By Elizabeth Paynter – CART Lab Director
As mentioned in prior blog posts, the base or stem of the projectile point is necessary for identification of the specific projectile point type. This kind of stone tool is organized into common stem or base shapes in order to aid typological classification.
A side notch is one of the projectile point forms that helps archaeologists to organize and identify projectile points. A notch is a half semi-circular, U, or V shape that has been flaked from the base of a stone tool for the purpose of hafting or attaching the tool, such as a projectile point, to a handle or shaft. A side notch simply means that an area was removed from a projectile point’s lower sides.

→ What you need to do
Decide whether each statement below agrees with the text on side-notched projectile points, answering yes or no and quoting the deciding words from the text: (a) a notch can be U-shaped or V-shaped; (b) the tip of a projectile point is needed to identify its specific type; (c) a side notch is an area removed from a projectile point's upper sides.

(Stored items)
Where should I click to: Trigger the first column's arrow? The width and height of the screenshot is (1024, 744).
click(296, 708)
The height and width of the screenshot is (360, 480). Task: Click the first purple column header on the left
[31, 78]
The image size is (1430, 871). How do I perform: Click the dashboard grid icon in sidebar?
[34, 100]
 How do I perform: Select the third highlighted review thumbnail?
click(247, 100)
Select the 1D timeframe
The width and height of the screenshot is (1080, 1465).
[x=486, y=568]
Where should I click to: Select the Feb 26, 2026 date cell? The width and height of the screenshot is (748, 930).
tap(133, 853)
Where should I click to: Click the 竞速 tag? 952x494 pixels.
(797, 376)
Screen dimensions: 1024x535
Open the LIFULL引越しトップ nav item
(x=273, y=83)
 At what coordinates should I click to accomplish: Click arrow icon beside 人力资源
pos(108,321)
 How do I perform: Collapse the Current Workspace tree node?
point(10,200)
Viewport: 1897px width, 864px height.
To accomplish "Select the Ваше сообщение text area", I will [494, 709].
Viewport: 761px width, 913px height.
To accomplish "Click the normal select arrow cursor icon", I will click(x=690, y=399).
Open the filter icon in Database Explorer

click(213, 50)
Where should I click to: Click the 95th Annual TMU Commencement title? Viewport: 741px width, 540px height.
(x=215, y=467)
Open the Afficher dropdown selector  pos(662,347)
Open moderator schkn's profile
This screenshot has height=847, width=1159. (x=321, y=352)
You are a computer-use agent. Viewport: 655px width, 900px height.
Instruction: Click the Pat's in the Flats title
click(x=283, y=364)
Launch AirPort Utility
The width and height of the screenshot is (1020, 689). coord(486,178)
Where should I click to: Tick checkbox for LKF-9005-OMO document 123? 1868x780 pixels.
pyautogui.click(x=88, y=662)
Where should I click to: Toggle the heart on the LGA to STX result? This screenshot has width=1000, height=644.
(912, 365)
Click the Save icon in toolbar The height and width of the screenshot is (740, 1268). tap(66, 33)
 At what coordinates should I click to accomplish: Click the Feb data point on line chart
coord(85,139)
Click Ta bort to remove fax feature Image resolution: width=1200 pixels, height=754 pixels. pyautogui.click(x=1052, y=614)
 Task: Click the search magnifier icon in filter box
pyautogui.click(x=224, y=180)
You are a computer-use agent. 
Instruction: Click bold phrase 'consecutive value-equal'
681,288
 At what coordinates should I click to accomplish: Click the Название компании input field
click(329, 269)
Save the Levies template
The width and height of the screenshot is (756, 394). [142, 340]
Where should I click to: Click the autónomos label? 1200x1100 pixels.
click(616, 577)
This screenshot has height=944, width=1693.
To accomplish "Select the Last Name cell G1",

→ Solution for this exercise
(a) Yes: "A notch is a half semi-circular, U, or V shape"
(b) No: "the base or stem of the projectile point is necessary for identification of the specific projectile point type"
(c) No: "an area was removed from a projectile point’s lower sides"